EXERCISE PROMPT: Copy out each line from the material where the word "Expand" is found.

SOURCE MATERIAL:

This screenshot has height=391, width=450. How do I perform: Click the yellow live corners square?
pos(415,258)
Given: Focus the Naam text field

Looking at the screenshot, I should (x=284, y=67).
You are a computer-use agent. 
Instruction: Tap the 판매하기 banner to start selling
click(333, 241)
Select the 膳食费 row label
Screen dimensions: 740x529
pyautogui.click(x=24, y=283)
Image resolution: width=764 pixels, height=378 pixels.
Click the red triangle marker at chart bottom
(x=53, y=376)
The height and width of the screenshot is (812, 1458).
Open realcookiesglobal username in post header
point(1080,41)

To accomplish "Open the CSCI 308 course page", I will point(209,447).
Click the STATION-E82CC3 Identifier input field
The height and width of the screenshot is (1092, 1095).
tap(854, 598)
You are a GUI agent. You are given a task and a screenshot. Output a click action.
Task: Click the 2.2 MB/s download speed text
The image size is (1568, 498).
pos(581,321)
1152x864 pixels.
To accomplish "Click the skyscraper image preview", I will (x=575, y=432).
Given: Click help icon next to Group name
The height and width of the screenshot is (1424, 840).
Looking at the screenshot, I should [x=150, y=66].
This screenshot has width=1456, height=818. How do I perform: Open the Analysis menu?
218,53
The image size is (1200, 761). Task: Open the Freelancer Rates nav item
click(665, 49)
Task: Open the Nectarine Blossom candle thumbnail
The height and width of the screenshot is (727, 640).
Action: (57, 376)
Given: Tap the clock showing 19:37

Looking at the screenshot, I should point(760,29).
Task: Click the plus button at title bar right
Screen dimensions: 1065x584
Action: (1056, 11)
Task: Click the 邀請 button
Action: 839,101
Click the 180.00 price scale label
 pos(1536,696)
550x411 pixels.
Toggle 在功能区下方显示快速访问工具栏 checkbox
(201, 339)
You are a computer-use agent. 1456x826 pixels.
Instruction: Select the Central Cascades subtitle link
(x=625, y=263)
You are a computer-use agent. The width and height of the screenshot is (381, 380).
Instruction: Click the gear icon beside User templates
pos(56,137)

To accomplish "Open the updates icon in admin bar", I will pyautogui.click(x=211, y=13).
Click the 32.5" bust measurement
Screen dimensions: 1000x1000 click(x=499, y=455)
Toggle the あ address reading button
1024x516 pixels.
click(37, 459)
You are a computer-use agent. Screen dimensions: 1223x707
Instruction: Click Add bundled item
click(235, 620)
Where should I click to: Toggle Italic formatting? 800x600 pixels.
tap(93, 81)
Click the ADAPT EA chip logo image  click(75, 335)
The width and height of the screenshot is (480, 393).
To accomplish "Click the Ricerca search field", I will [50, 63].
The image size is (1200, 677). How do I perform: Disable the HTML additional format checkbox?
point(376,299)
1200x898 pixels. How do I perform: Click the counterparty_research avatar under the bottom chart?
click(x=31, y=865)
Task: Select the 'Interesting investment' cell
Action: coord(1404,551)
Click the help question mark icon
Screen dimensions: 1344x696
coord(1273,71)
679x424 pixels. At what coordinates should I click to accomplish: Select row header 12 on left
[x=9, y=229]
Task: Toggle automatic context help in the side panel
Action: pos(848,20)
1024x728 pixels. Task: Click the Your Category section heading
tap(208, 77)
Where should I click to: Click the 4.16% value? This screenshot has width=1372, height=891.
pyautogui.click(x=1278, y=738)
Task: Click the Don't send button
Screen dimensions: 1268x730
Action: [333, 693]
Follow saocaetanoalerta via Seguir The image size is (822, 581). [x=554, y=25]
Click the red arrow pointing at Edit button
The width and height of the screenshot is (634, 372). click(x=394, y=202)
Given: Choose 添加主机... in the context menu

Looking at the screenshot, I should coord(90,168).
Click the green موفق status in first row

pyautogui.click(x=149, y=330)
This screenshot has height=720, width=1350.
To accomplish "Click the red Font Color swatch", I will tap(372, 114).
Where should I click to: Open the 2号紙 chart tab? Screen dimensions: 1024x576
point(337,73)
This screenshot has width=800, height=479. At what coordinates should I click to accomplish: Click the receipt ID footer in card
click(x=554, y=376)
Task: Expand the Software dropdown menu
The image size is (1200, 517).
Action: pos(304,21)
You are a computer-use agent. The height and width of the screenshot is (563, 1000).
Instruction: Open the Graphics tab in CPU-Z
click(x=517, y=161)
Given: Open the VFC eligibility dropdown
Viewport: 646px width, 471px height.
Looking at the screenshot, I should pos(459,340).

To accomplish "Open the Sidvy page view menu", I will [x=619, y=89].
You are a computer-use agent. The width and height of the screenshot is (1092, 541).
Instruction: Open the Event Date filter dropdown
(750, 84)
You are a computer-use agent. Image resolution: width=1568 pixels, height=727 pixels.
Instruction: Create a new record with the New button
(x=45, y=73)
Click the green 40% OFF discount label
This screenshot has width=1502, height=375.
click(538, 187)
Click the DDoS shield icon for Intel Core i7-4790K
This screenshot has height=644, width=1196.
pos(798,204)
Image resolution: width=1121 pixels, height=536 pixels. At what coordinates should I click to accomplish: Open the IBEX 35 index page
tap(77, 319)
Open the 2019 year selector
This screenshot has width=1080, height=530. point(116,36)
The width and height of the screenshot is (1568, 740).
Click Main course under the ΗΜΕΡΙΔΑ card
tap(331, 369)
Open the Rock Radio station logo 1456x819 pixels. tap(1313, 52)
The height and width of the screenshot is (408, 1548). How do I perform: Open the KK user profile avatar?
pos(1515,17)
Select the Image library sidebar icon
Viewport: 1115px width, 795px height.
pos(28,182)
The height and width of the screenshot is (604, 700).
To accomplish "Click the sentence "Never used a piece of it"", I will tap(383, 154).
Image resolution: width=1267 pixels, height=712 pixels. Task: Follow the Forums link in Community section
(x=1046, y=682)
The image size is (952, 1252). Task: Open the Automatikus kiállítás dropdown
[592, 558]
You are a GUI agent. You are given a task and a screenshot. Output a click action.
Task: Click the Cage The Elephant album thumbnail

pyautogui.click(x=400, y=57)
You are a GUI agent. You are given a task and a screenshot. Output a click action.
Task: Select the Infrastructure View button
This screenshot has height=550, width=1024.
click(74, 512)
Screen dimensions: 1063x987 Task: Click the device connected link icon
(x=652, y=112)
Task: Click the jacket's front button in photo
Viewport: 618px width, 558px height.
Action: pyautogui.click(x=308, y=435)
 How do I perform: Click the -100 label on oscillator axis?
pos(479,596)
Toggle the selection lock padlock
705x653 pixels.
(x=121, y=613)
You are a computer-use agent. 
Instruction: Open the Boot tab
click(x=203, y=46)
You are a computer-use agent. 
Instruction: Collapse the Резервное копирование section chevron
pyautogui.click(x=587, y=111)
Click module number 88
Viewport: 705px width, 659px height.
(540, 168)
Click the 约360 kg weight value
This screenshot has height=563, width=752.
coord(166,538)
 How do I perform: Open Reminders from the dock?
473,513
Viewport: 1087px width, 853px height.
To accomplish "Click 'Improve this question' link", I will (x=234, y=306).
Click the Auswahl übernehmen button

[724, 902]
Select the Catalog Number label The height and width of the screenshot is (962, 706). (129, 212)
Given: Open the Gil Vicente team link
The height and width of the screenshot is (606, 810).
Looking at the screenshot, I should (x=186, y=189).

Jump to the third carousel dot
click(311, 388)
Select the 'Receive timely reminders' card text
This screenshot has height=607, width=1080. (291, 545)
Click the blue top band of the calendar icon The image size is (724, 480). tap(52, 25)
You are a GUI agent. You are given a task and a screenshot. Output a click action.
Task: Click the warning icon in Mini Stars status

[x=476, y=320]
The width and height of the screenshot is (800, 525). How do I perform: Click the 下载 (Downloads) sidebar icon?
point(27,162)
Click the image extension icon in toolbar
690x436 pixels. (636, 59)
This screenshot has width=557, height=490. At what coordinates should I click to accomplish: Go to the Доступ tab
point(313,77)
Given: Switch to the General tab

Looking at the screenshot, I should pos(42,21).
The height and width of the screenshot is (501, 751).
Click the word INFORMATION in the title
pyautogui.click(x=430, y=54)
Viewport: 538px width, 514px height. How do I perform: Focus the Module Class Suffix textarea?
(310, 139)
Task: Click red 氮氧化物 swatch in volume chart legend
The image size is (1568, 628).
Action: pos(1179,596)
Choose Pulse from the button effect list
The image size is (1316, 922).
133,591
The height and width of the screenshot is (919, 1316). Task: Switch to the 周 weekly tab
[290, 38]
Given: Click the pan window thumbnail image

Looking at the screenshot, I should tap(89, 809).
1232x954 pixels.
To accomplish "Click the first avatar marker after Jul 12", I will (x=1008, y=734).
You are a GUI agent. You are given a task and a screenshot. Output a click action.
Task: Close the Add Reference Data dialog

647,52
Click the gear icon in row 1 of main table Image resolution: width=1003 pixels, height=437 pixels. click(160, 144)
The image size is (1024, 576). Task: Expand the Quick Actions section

EXERCISE ANSWER:
Task: Expand the Software dropdown menu
The image size is (1024, 576). Task: Expand the Quick Actions section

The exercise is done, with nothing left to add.